No mercado internacional, o fluxo de passageiros transportados por quilômetro teve alta de 21,3% em setembro, com aumento de 5,4% na oferta de assentos. De janeiro a setembro, o fluxo doméstico acumula expansão de 10,2%, com 13,7% de lugares a mais nos aviões. Nos vôos ao exterior, a demanda acumulada no ano é de 35,9%, com oferta de assentos 22,2% maior.

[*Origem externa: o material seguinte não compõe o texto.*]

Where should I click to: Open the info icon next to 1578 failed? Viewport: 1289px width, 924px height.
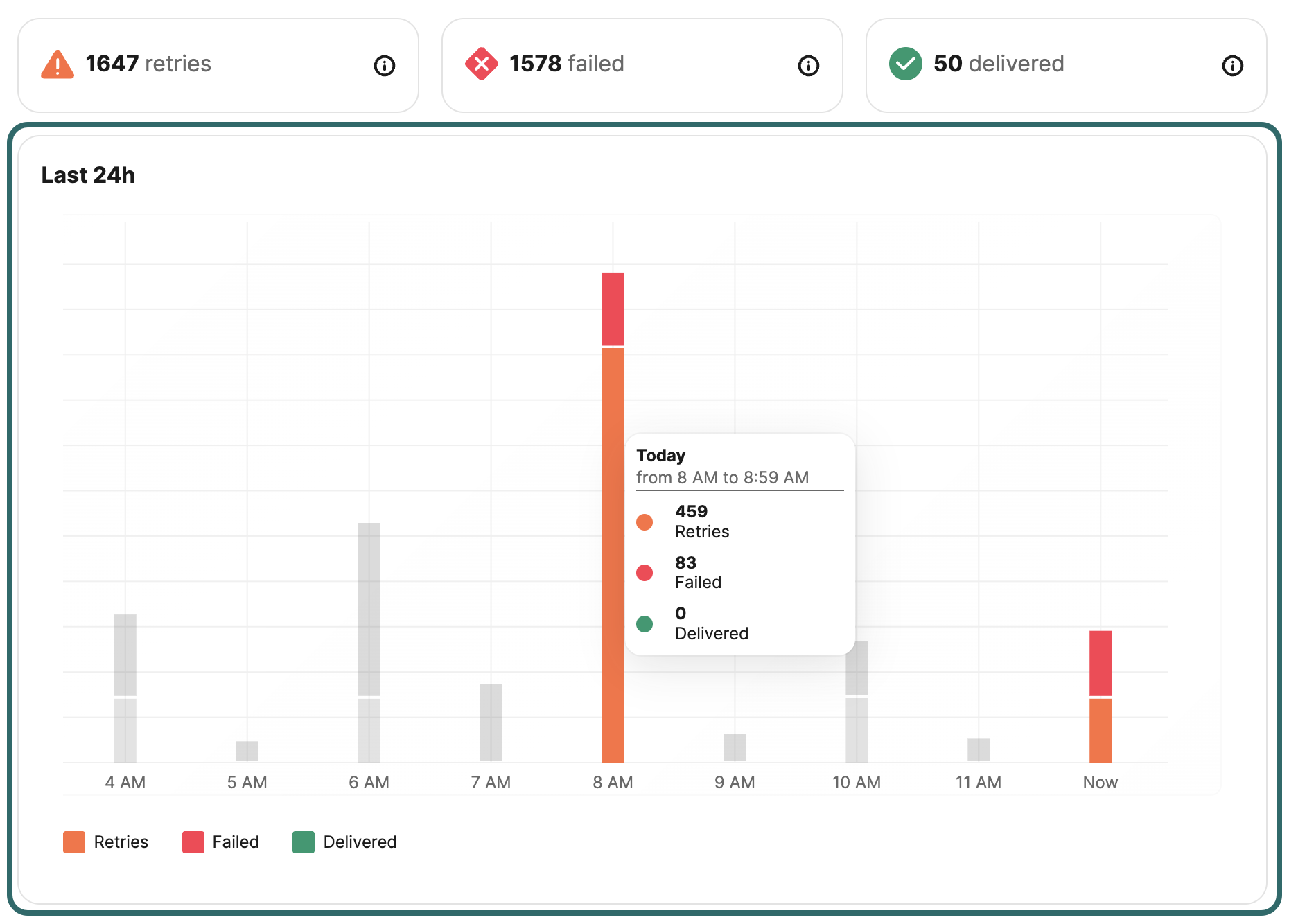click(808, 65)
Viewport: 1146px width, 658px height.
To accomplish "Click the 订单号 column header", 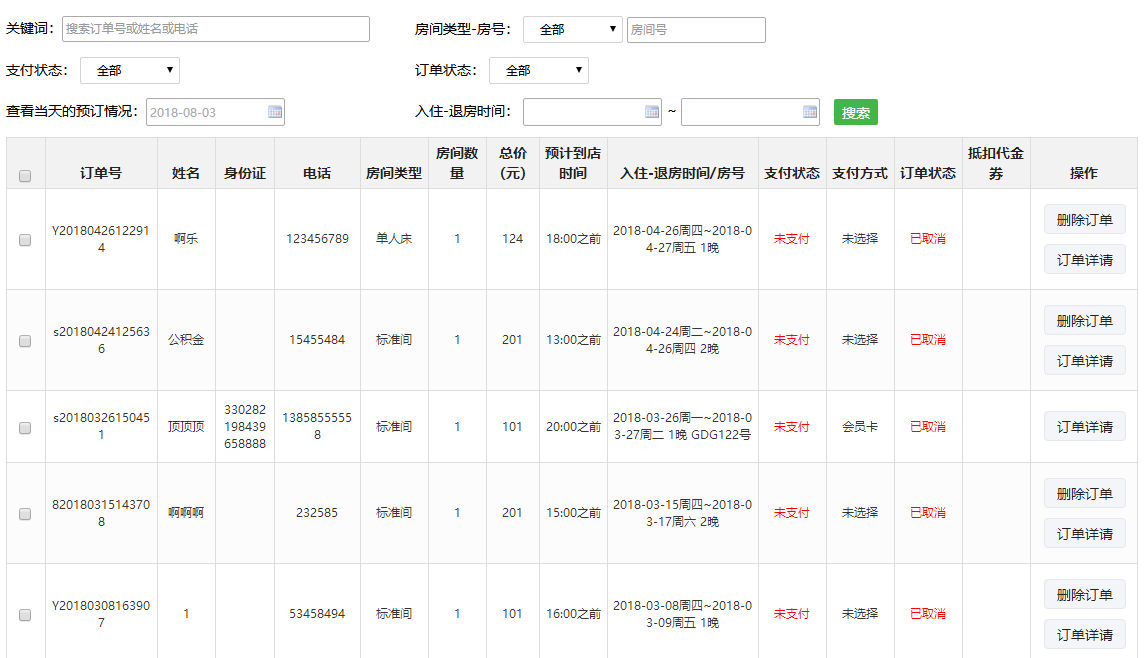I will (x=101, y=173).
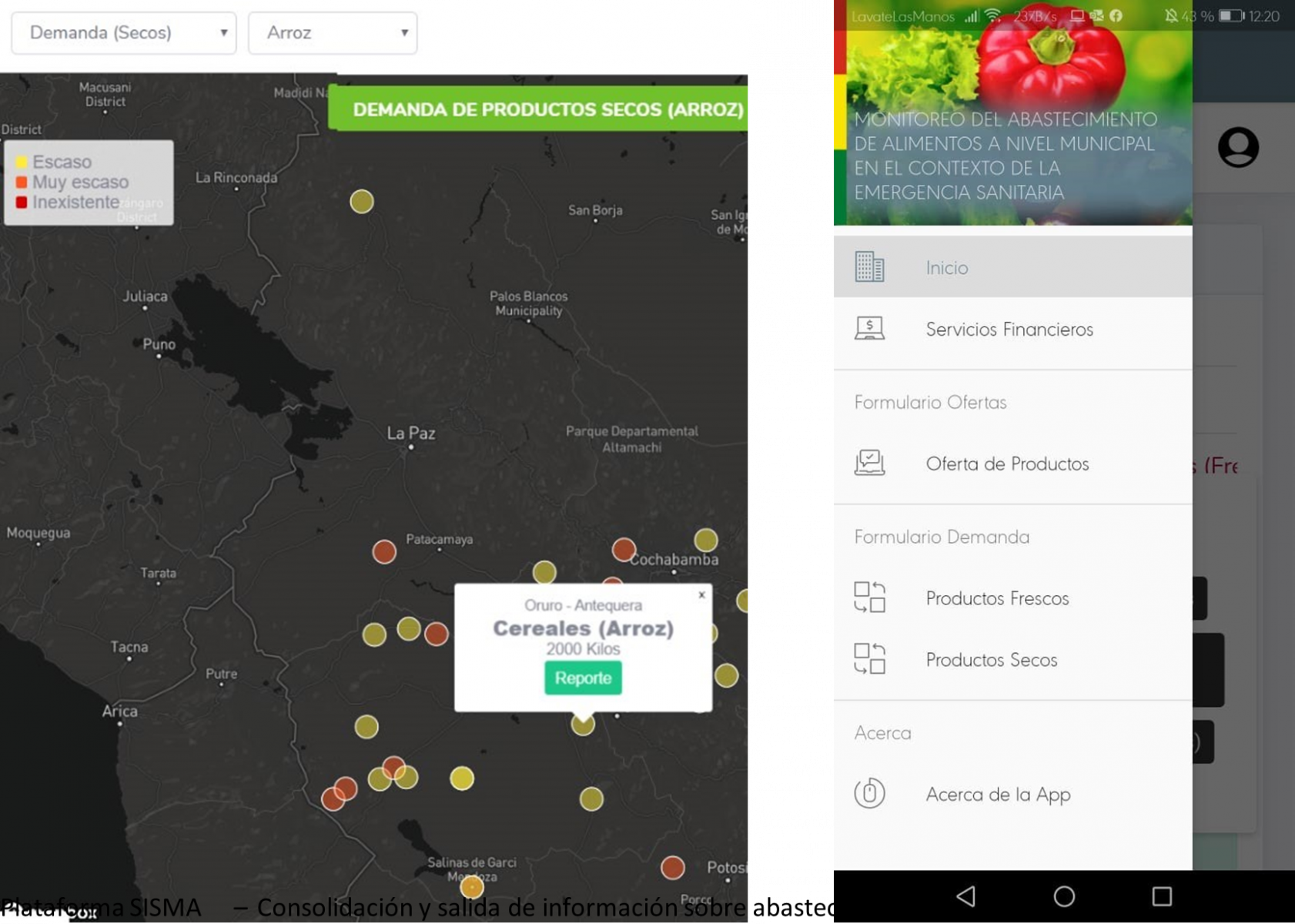Select the Productos Frescos transfer icon

click(871, 597)
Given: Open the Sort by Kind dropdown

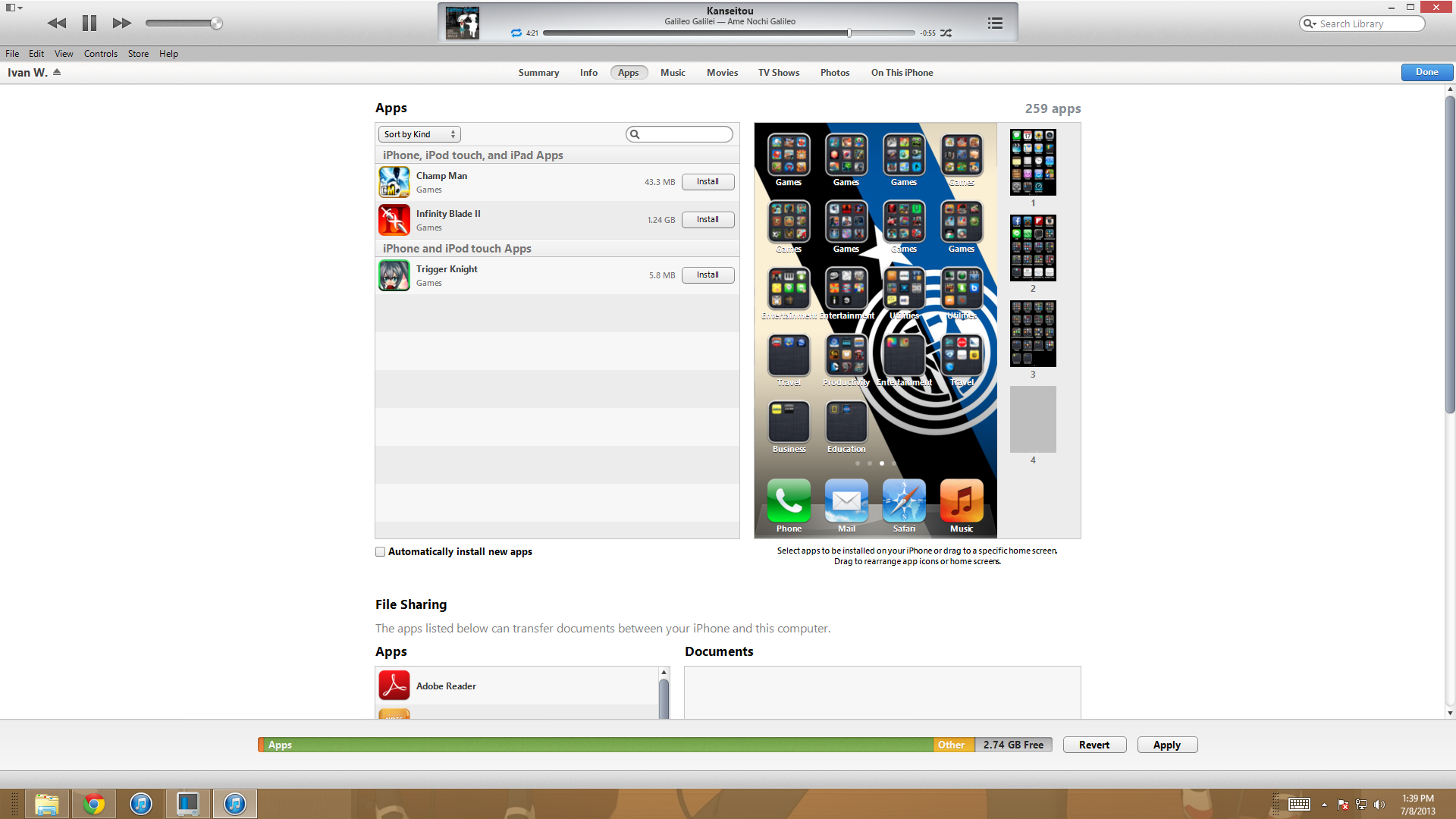Looking at the screenshot, I should click(419, 134).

A TAM liderou os vôos domésticos, com 52,18% de participação. A Gol ficou com uma participação de 35,45%. Foi seguida pela Varig, que faz parte do grupo Gol, com 4,43%. Nas rotas ao exterior, a TAM ficou com 82,08% da demanda, seguida pela Varig (9,74%) e Gol (7,85%). As informações são do jornal O Estado de S.Paulo.